The new Castle cards are pretty interesting, too — most are used in combination with other cards. For instance, you can use Flaming with any hit card to add fire to the monster hit. There are cards that let you change the color or range of a hit card, or the Double Strike, which lets you play a card twice.
There are a lot of new monsters (19, not counting the Imps and the Mega Boss Monsters), each with their own abilities — and, in some cases, weaknesses. For instance, the Centaur cannot be hurt in the Archer ring at all, but is instantly killed if it is hit in the Knight ring. The Goblin Cavalry moves two rings at a time instead of just one. Imps are easy to kill, with only one hit point, but they tend to come in large packs. I won’t list all of them here, but you can check out a PDF of the rules here.
Finally, there are the new Mega Boss monsters, the scariest of them all.
- Chimera: moves 1 space counter-clockwise, 1 space closer to the castle, and then breathes fire.
- Dragon: moves in various directions (including backward) based on a die roll, then breathes fire.
- Hydra: each time you hit it, you add 2 Imps to the Forest ring in its arc.
- Necromancer: adds 2 monsters from the discard pile back into the bag, plus some more if he attacks a structure.
- Basilisk: forces everyone to discard down to 2 cards when it arrives, plus prevents you from the Discard-and-Draw phase.
- Warlock: everyone must discard a Wizard card when he arrives, is immune to Wizard cards, and teleports around the board.
Finally there are additional rules for playing with the Monster Overlord variation, and some more suggestions for adjusting the difficulty level of the game.
My kids and I have been fans of Castle Panic, but we did find that on the default setting we usually won without too much difficulty, depending on when some of the boss monsters and effects showed up.
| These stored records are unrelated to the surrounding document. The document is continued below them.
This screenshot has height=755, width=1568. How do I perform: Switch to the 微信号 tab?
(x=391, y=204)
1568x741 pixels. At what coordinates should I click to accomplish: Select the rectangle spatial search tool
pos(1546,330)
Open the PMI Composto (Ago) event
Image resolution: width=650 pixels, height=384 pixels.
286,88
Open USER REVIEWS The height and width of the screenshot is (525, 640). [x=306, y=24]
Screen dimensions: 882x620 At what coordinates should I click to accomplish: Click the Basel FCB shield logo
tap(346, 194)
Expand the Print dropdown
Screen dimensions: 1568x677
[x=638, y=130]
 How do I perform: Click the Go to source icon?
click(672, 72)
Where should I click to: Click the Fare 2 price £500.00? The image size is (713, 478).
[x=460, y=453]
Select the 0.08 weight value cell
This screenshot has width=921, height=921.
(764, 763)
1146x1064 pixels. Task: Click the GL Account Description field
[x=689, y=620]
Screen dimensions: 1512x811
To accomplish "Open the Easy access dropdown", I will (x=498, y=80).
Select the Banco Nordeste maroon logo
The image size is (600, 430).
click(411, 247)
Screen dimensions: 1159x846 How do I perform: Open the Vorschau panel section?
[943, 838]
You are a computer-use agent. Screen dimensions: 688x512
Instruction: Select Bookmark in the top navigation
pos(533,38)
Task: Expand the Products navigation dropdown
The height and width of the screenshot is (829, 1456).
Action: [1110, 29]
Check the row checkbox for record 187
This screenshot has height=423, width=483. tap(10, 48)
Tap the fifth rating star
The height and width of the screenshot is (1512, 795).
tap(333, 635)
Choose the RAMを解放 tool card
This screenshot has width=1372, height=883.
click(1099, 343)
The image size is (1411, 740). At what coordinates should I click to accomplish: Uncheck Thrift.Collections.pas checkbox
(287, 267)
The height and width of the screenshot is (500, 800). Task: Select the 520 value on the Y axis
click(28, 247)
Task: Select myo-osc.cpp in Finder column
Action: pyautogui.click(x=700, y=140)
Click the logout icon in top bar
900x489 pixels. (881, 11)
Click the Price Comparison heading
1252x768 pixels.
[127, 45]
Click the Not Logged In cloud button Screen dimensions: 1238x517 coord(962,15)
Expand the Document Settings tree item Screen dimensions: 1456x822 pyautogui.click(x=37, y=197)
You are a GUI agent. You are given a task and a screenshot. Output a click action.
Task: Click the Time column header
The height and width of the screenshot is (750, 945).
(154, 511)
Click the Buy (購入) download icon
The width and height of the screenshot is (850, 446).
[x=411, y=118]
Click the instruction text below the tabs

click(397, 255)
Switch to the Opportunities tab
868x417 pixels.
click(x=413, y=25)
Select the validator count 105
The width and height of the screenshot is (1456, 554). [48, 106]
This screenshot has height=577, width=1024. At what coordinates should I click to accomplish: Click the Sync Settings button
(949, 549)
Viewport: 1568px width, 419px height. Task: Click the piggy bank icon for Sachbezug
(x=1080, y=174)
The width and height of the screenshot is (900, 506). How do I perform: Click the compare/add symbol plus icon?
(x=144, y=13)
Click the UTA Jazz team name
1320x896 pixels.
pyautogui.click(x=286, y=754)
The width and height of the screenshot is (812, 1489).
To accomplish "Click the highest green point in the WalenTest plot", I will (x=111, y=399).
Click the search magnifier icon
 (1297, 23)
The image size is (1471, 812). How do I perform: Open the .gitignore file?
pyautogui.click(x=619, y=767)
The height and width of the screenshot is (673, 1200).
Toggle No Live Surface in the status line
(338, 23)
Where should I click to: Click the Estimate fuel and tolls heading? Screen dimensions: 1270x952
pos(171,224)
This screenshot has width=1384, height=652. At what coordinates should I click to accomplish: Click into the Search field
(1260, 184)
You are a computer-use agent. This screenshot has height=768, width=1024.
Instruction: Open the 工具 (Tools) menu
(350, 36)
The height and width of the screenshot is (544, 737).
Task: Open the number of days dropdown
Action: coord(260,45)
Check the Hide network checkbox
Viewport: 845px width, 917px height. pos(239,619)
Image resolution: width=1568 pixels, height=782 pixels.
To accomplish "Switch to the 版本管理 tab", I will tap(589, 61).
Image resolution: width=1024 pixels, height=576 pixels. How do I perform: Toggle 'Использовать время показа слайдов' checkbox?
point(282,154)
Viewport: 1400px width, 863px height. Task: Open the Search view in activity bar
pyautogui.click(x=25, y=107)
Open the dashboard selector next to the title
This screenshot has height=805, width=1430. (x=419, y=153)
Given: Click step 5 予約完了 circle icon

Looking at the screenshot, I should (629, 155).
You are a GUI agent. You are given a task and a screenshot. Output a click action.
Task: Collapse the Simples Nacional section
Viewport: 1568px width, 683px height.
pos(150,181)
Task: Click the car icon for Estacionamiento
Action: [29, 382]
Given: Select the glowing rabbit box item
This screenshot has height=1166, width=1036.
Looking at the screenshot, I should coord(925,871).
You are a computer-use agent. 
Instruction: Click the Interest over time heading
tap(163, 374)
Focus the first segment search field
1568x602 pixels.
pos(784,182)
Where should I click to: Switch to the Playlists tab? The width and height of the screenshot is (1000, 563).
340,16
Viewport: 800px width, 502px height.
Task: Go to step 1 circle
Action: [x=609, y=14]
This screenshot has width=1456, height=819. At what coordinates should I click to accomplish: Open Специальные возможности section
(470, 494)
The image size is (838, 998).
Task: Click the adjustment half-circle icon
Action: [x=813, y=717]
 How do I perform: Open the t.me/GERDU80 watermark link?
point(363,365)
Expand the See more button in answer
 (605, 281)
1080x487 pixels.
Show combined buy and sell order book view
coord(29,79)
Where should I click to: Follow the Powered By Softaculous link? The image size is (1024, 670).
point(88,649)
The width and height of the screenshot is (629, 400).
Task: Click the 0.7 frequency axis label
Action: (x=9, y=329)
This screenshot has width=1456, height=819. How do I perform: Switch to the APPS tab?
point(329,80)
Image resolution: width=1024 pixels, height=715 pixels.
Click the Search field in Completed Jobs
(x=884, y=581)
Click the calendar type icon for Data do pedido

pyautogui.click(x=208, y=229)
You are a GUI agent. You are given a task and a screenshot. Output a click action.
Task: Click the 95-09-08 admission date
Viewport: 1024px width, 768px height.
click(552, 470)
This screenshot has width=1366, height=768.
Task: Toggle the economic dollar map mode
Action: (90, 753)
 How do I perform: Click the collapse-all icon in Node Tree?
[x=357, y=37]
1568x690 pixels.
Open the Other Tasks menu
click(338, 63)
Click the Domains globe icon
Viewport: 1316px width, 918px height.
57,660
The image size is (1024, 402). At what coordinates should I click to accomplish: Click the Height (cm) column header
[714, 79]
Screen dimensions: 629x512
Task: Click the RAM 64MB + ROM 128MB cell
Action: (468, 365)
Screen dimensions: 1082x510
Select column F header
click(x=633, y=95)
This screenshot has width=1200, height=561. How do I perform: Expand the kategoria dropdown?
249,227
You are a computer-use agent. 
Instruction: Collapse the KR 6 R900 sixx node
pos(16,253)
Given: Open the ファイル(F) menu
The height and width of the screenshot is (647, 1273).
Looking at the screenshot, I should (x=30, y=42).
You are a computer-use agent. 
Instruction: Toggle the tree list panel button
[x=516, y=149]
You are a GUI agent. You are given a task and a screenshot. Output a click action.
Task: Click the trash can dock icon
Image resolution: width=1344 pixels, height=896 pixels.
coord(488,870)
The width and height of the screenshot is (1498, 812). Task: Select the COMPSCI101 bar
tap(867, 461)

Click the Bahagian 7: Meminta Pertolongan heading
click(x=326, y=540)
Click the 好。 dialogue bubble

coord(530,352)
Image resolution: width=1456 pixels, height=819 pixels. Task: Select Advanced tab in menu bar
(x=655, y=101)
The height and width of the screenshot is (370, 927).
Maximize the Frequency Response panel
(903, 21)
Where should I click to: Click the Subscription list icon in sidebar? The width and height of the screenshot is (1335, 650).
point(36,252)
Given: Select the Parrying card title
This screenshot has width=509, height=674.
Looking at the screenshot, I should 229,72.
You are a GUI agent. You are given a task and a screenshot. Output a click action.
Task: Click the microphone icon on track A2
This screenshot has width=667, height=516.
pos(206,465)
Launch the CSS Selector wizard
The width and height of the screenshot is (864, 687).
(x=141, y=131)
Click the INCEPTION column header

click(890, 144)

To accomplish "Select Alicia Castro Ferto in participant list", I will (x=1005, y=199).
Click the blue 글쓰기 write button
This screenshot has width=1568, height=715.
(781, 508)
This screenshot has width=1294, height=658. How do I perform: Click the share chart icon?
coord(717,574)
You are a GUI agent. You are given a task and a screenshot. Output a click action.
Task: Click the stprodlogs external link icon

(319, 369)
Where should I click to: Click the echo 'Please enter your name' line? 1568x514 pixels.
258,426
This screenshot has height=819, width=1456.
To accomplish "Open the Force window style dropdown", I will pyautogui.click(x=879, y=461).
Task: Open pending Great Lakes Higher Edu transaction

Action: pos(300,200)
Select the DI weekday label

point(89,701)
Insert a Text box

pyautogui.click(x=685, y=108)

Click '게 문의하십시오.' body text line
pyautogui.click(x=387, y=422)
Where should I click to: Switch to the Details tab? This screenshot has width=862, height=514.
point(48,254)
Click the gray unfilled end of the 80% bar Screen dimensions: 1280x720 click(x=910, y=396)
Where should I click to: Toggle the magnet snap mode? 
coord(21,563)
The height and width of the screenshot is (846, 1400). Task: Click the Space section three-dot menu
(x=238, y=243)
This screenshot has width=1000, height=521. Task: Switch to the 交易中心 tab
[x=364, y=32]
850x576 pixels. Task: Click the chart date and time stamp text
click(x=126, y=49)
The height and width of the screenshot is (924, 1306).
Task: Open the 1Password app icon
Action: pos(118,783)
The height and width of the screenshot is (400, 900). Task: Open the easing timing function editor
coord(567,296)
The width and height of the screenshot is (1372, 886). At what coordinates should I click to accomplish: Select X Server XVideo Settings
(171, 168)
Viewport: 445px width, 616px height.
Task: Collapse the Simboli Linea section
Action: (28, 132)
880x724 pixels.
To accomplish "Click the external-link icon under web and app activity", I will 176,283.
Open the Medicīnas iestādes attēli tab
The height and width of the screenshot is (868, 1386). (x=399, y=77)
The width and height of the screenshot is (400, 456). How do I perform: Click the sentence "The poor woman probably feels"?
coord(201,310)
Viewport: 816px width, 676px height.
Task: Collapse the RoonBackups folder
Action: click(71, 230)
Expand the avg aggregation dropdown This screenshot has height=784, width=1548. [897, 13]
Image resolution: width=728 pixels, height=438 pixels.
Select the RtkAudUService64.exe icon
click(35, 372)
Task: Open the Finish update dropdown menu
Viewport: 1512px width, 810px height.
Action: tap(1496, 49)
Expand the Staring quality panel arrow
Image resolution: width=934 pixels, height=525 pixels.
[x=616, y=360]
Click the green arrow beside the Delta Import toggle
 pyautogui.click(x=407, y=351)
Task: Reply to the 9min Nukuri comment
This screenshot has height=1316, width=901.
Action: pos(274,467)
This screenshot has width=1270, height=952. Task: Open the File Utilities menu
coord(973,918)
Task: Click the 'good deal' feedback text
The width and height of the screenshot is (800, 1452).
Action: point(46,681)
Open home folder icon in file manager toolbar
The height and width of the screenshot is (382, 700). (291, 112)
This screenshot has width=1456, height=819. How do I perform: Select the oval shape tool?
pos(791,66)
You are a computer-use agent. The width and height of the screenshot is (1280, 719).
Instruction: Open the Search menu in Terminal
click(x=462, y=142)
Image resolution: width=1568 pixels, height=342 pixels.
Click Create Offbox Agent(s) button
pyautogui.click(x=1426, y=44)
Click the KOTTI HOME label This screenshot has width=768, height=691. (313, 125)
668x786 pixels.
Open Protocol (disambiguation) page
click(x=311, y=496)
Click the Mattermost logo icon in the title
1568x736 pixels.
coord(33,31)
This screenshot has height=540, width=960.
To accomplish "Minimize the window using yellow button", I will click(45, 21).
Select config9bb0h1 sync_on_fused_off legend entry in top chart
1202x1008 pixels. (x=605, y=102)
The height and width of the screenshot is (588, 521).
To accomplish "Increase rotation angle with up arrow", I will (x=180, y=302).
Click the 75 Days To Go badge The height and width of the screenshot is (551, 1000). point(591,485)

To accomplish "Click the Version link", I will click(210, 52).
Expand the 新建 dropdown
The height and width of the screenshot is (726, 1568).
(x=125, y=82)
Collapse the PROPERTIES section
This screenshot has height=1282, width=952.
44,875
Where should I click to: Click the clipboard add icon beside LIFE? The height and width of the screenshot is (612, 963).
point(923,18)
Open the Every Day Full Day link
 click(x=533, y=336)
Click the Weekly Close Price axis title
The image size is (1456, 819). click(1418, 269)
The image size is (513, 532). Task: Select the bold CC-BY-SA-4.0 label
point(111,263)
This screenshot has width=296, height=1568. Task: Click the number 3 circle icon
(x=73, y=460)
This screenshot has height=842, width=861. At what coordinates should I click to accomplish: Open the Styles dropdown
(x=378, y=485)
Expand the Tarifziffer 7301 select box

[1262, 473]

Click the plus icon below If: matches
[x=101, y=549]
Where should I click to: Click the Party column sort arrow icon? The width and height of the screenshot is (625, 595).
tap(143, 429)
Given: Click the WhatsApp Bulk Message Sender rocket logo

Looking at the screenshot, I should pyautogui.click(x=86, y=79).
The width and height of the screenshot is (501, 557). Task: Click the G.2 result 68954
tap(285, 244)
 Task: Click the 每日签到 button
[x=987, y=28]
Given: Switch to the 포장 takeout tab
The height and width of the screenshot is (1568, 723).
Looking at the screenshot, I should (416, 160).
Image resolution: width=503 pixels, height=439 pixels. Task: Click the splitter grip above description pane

The Wizard’s Tower really mixes things up significantly, with some truly powerful monsters and some very effective spells. There are also added elements of strategy, because you really want to protect the Wizard’s Tower if possible, and it’s no longer most effective to simply attack whatever monster is closest to the castle. At times, you have to work on killing off a Mega Boss monster even if it means letting some of the smaller monsters into the castle.
Although the age range on The Wizard’s Tower has been increased to 12 and up (the original was 10 and up), I think it’s still something that could be played with younger kids, as long as the older kids and adults can explain the new monsters and cards to them. The one thing about this version is that you’ll probably need to refer to the rulebook or reference cards the first few times you play, looking up each new monster as it appears, since each one may have some special feature.
The game is still largely luck-based: you draw new monsters at random, you roll a die to see where they show up, and you can’t trade that many cards per turn. The additional Castle cards are a little hit-or-miss, since most of them are dependent on having a good hand of cards to combine them with. However, it still makes for a fun cooperative game and you can feel the tension building as the monsters really start piling up.
I really like The Wizard’s Tower, particularly because I think it makes it work even better for older kids and adults. There’s more excitement when you draw a monster token simply because there are so many different possibilities. If you enjoyed Castle Panic, this is a great way to add some fresh challenges to it!
For more about the game, visit the Fireside Games website.
Wired: More monsters, more powers, more panic! Monster bag is a nice touch.
Tired: New Castle cards are slightly oversized. The game can still feel largely luck-based.
Disclosure: GeekDad received a review copy of this game.